Publius: Remember too that customs use their own published USD->NZD conversion rate, not the rate you paid, to determine the NZD value of goods/shipping.
Just adding to that -
The rates set by Customs used to be (relatively recently) for imports only updated every fortnight and on top of that the rates were set a week or so prior to that for publishing. I think it is still the same, in which case they can be disadvantageous or advantageous according to how much actual rates have moved in the meantime.

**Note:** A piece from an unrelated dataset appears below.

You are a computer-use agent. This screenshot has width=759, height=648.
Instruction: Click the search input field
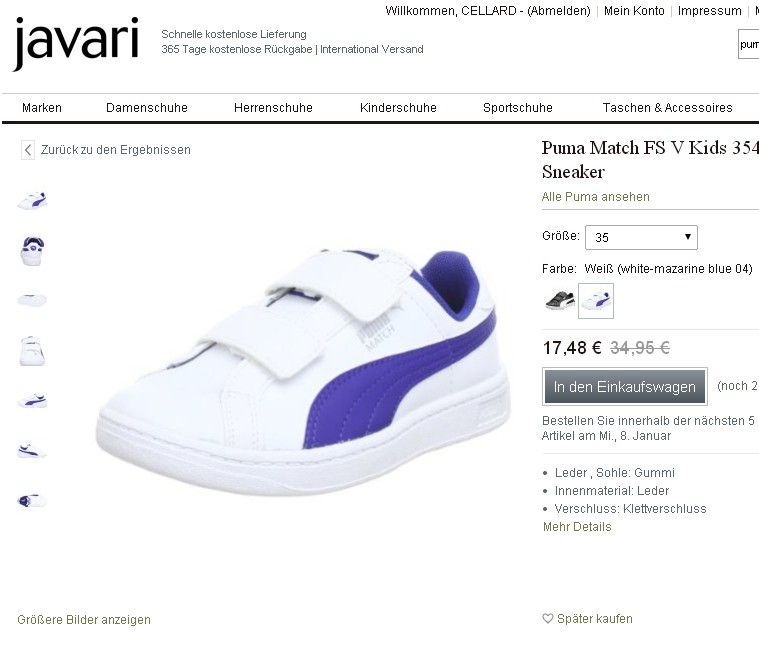click(748, 44)
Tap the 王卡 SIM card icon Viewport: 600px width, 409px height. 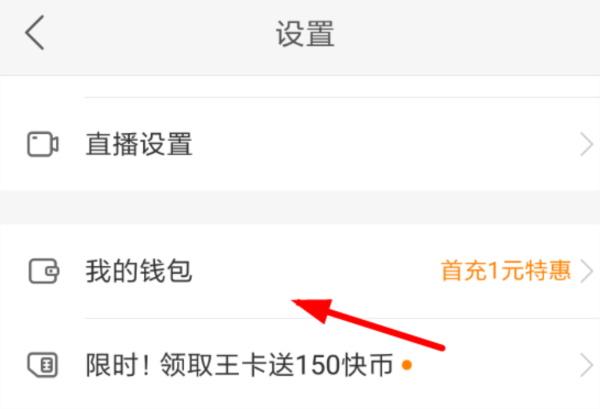42,365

Moving on to earlier posts of others -
GST on the conversion fee has been mentioned. The OP DID get that fee applied zero rated WHEN the currency was bought i.e. it showed on the credit card statement without GST. Just because an input is zero rated that does not mean that it remains as zero rated for outputs (or subsequent transactions in the case of the non GST registered) in the proportion it comprises those nor that it flows into subsequent transactions. The GST system would become impossibly cumbersome and fail if that were not to be so. The fee was part of the conversion cost (in the same way as the banks/credit card spread - the difference between buy and sell - was).
So Customs handled the GST on the imported goods Transaction Value correctly. The only difference is that if events had transpired that they could have used their own table conversion rates, rather than sighting the OP's actual cost from the credit card statement, then that would have not included the conversion fee. However, as mentioned above this may or may not have been a good outcome for the OP.